John Luther Adams, winner of the Pulitzer Prize in music in 2014, was also named the Musical America composer of the year for 2015. He was for much of the 80s principal percussionist with the Fairbanks Symphony Orchestra. I don't see in his bio that he holds an academic post. It looks like he writes a significant piece every couple of years. The Pulitzer Prize, for all its public profile, only pays the recipient $10,000 which is, forgive me, chicken-feed. I suspect that John Luther Adams, along with John Adams, Philip Glass, Steve Reich and a couple of others, don't make much more than a lower-middle class income.
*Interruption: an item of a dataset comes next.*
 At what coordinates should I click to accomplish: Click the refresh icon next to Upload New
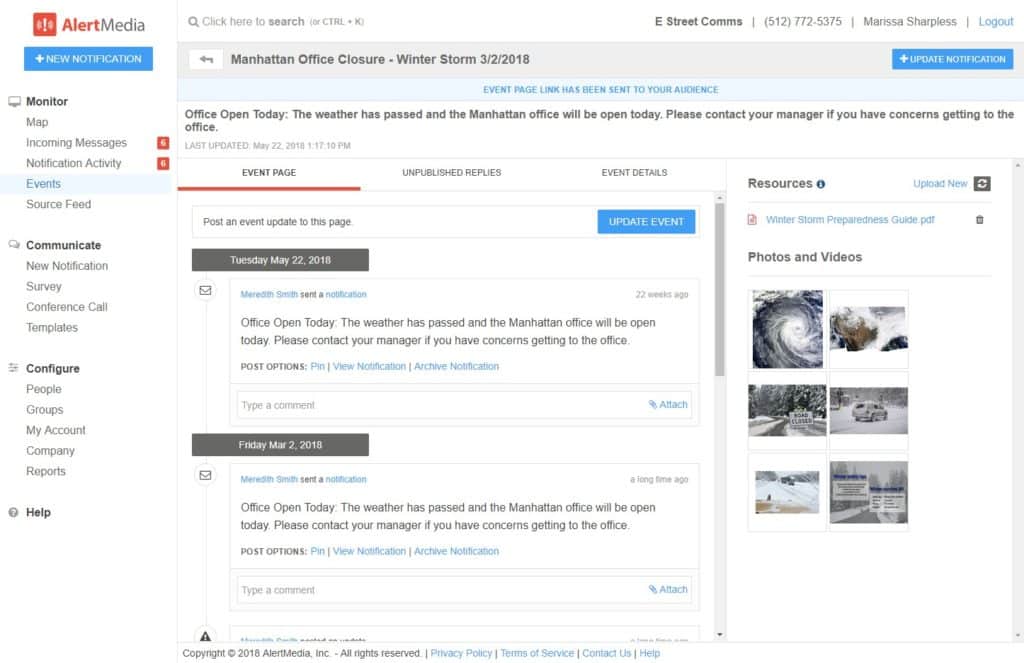pyautogui.click(x=982, y=184)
If they made more than $50,000 a year I would be amazed. And these are the most important figures in contemporary composition.

This is a measure of the public appreciation of the quality of their work. It is a tiny, tiny fraction of the amounts awarded to pop artists like Miley Cyrus and Justin Bieber. But let's be realistic: I imagine none of the composers mentioned would wish to trade their careers for that of a pop star. What these numbers might tell us is something about the state of our civilization. What sort of art does our culture give the highest awards to and what sort of art does it shamefully neglect?

In order for rich people to become serious patrons of the fine arts (visual arts aside as they seem to have become investment vehicles), they would have to learn to appreciate the value of them. I don't see that happening any time soon!